The Facebook IPO embodies the power of the Internet like few things that have come before. And I am not just talking about the 104 billion dollar valuation before the first share has even been traded. Facebook is not just a destination on the Internet.
It aims to become its landscape or ecosystem, offering us the web equivalent of roads, rivers and bridges without which we could not navigate our way around cyberspace.
This is one of the scarier aspects of the power of Facebook.
The other is that Mark Zuckerberg, the Geek God billionaire in a hoody will control 56 per cent of Facebook’s voting shares.
Not even Bill Gates enjoyed such personal power when he floated Microsoft.
The Murdoch family own just over a third of News Corp.
And yet Facebook is also the sum of its 900 million users and counting.
In terms of numbers it represents the third largest nation on earth after China and India without the encumbrance of national borders or taxes.
Facebook is a kind of flash democracy.
And even Mark Zuckerberg knows that his journey from Harvard dorm to global domination in less than a decade is based on the fickleness of “friends”.
Facebook users can always vote with their clicks, migrate to other sites, unfriend.
Just ask Myspace.

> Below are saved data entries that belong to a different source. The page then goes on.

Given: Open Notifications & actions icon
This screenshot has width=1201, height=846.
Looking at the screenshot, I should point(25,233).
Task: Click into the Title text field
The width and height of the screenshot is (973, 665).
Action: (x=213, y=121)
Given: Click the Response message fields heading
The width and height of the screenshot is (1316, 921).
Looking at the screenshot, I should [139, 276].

Facebook nation represents the empowerment of the Internet generation.
When the company has encountered problems over privacy or advertising or indeed challenges from potential competitors like the photo sharing site Instagram it has so far reacted fast, always keeping one eye on the ever present potential for extinction.
And now head into the forests of the Catoctin Mountains north of Washington DC, home to Camp David, where leaders terrified of their own electorates have come to huddle this weekend.

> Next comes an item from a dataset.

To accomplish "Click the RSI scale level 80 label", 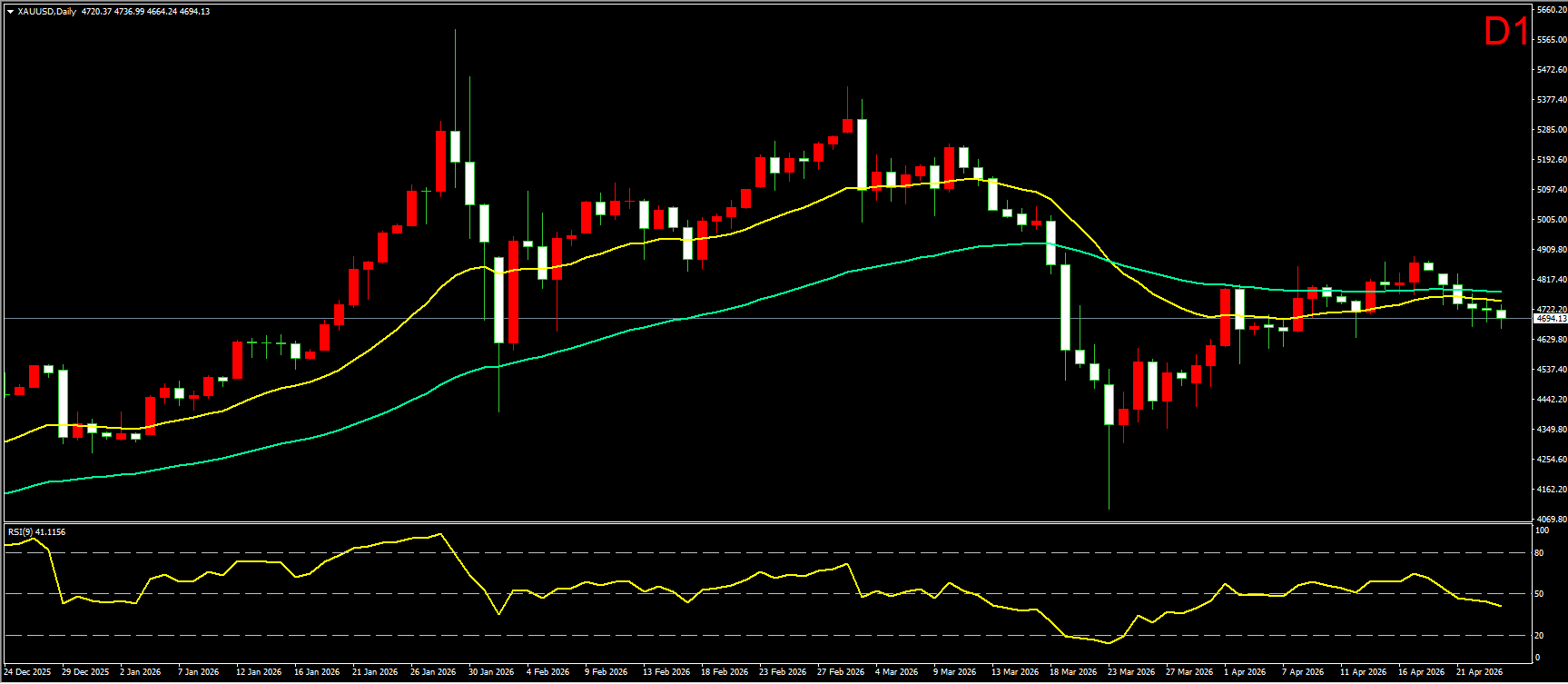I will point(1539,553).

It will be the world’s best protected camp site. All these campers – with the partial exception of Russia – also represent democracy.
They are here to do the bidding of the people who put them in power.

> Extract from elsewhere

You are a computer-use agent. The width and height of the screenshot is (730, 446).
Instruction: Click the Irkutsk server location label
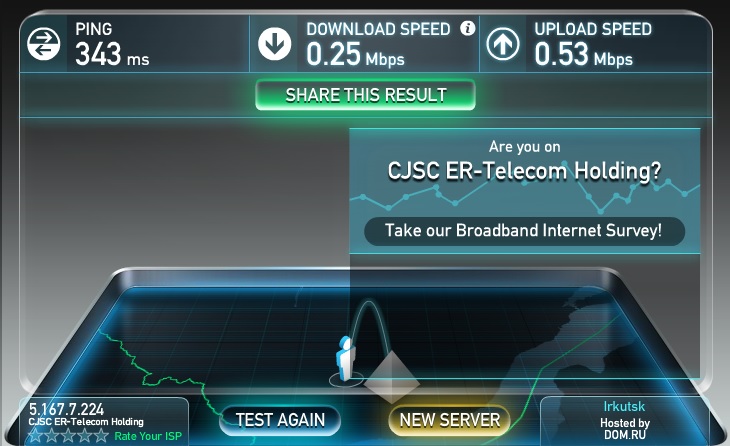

And yet they have so far been unable to muster the leadership or solutions that could save the world economy from another disaster.
Over roasted marshmallows and forced camp fire jollity they will argue about the competing virtues of austerity versus growth, even though it has become obvious by now that the only viable recipe is a mixture of the two.
Debt reduction coupled with policies that stimulate growth.
Soldiering on the path to excessive austerity will only lead to more recession and irate voters opting for increasingly extreme parties on the right and the left.
The recent elections in Europe were just a taste of things to come.
Pumping too much money into bottomless Greek or Italian pits will incur the wrath of markets. That is today’s Scylla and Charybdis.
What happens at Camp David is less glamorous, fun and fruitful than today’s baptism of under-aged Facebook billionaires on the NASDAQ.
But ultimately it could have far more wide-reaching consequences. Perhaps we should have stayed in the forests north of Washington after all.